In this study, a linear mixed modeling methodology was used to identify SBP phenotypes for each subject. The use of mixed models was appropriate here given the longitudinal nature of the data. By using linear mixed models with best linear unbiased predictors, the phenotype of rate of change can be defined as the slope for each subject while adjusting the values for other covariates. Studies have examined various methodologies for using longitudinal data to identify individual phenotypes [7
] and to control for covariates. While slightly different linkage results were obtained in these studies, it is difficult to determine whether these discrepancies were due to the use of different methodologies for defining the phenotype or other reasons.
For example, Levy et al. [10
] defined the phenotype by a two-stage process of calculating within-subject mean SBP and then using regression analysis to adjust for BMI and age to yield a residual for each individual. A nonparametric algorithm was used to adjust the residuals for hypertension medication. Levy et al. found linkage to regions on chromosomes 5, 9, 10, and 17. The Levy phenotype definition methodology is different from the definition presented here, in that they used the individual regression residual derived from sample-wide regressions that adjusted for age and BMI. However, regression residuals have some similarities to our methods in that they represent the difference between the population rate of change and observed values. Therefore, the fact that Levy et al. and we found linkage of our hypertension phenotypes to the same region on chromosome 5 is not surprising. The replication of these two studies, using differing methodologies in the definition of the phenotype, suggest that the region on chromosome 5 may contain a gene for average SBP over time, or rate of change of SBP, or both. Past studies have also found evidence for linkage on at least one of the chromosomes identified in this and Levy et al.'s study [11
We found significant evidence for linkage of SBP rate of change to a region on chromosome 1 (~188–269 cM). Interestingly, we found similar linkage results regardless of whether we excluded values under hypertension treatment or adjusted for hypertension treatment in our definition of the phenotype.
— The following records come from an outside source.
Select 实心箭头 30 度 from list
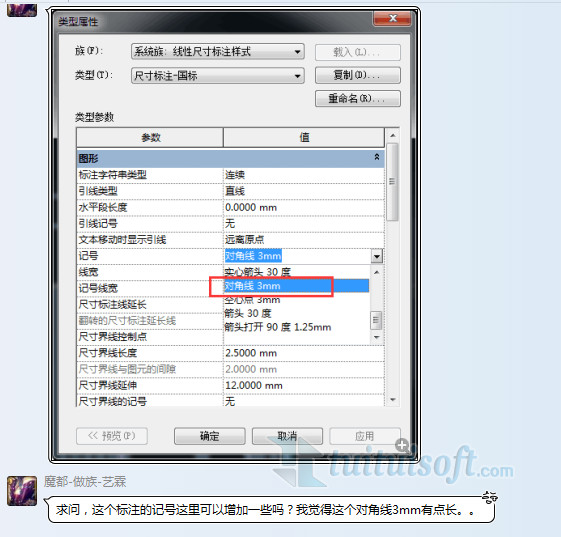 (258, 272)
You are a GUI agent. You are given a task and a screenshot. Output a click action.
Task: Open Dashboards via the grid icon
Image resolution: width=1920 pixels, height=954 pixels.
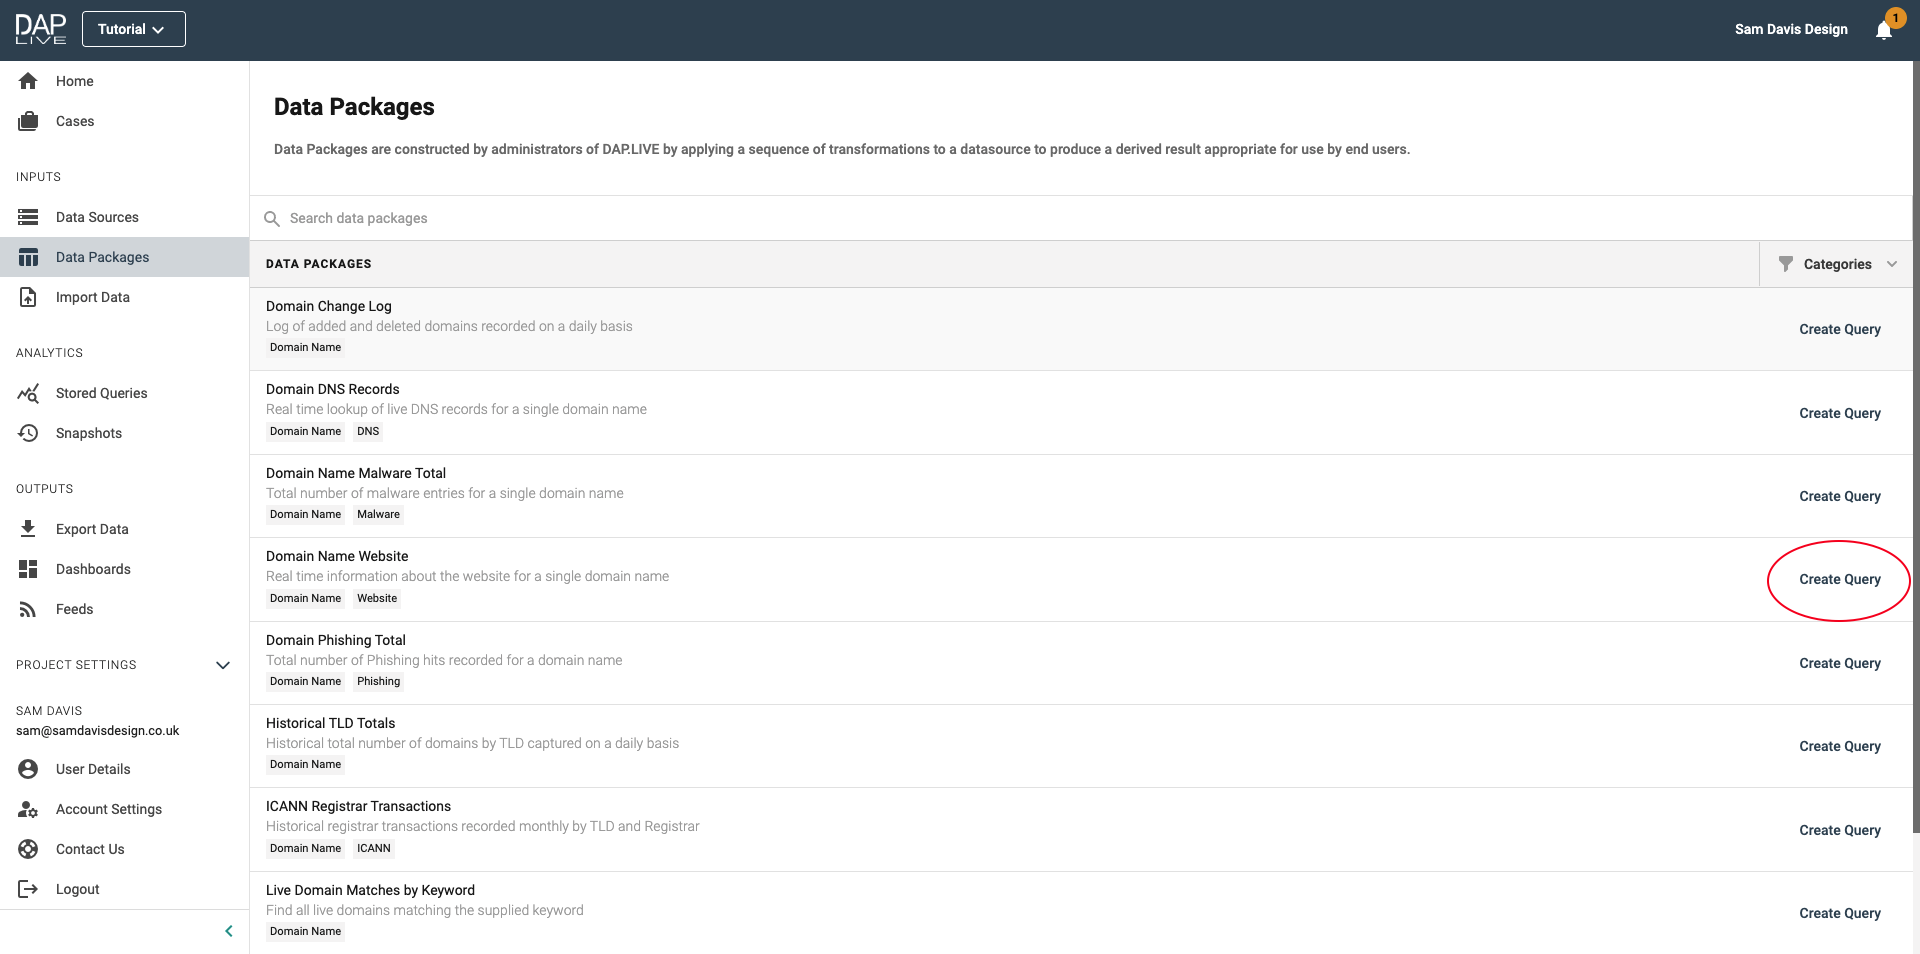point(28,569)
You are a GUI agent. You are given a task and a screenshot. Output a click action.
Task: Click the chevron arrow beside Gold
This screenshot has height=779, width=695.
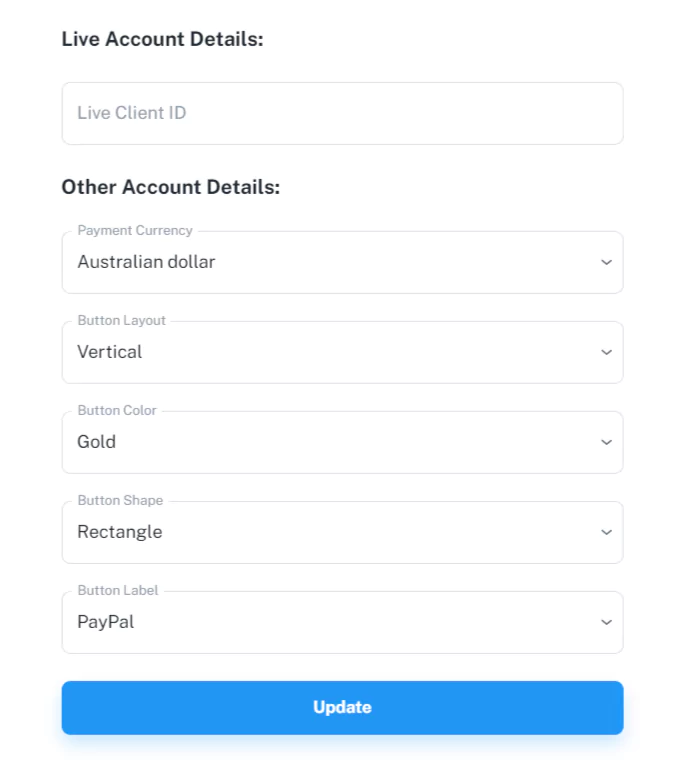pos(606,443)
A region with at least two statistically significant markers, such as that found on chromosome 1, may indicate a region in which a candidate gene associated with the rate of change in SBP may lie. This region has not been as heavily studied as those mentioned previously, but is a viable candidate region because of the proximity of the angiotensinogen gene (~244–251 cM) [16
]. Two previous linkage studies of a hypertension phenotype have found peak lod scores at 192 cM in this region on chromosome 1 [17
]. These findings focus interest on this region of chromosome 1 for further research into localizing and identifying one or more candidate gene(s), which may or may not include angiotensinogen.
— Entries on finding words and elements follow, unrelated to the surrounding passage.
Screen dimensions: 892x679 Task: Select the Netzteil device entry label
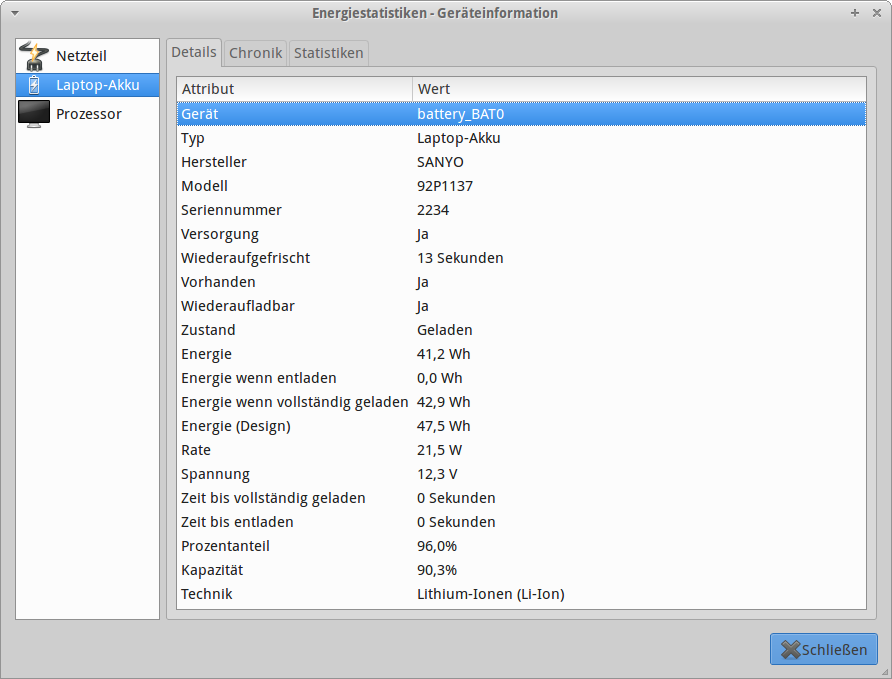click(x=81, y=56)
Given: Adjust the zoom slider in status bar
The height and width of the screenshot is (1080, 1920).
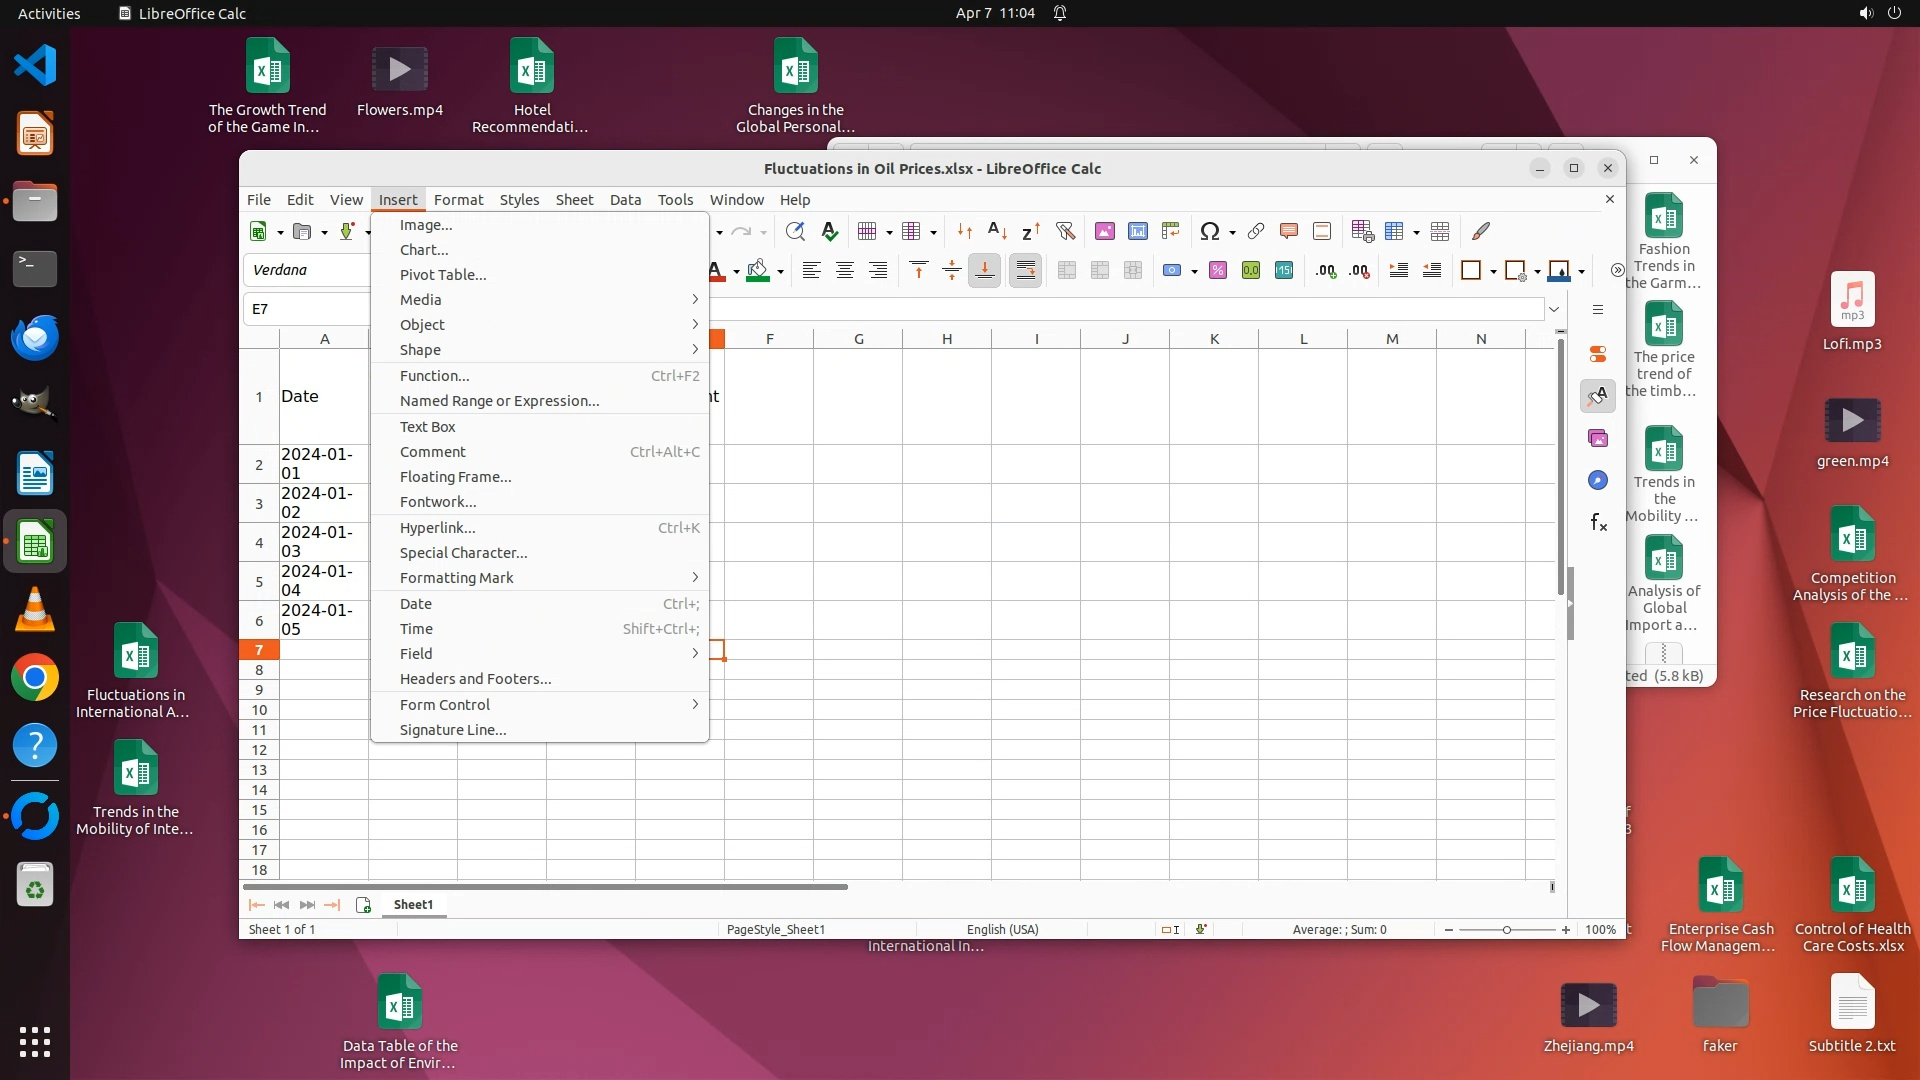Looking at the screenshot, I should [x=1507, y=930].
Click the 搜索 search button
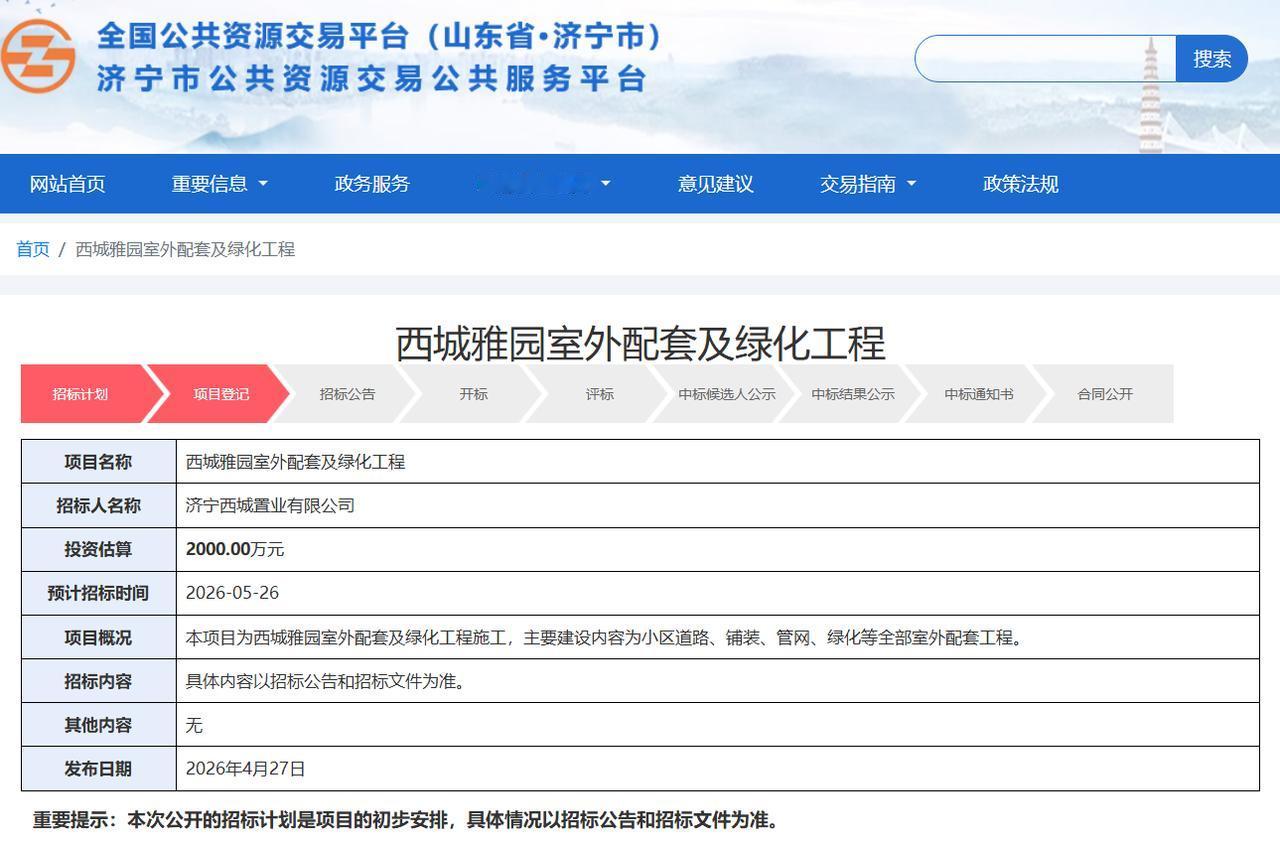1280x845 pixels. 1210,59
The use of linear mixed models to define phenotypes is a methodology that allows for the adjustment of the main factor by covariates. The phenotypes defined for each subject are continuous and generalizable. Future work should be done in the area of combining this phenotype estimation directly with the linkage analysis so that the error in estimating the phenotype can be properly incorporated into the genetic analysis, which, at present, assumes that the phenotype is measured (or estimated) without error.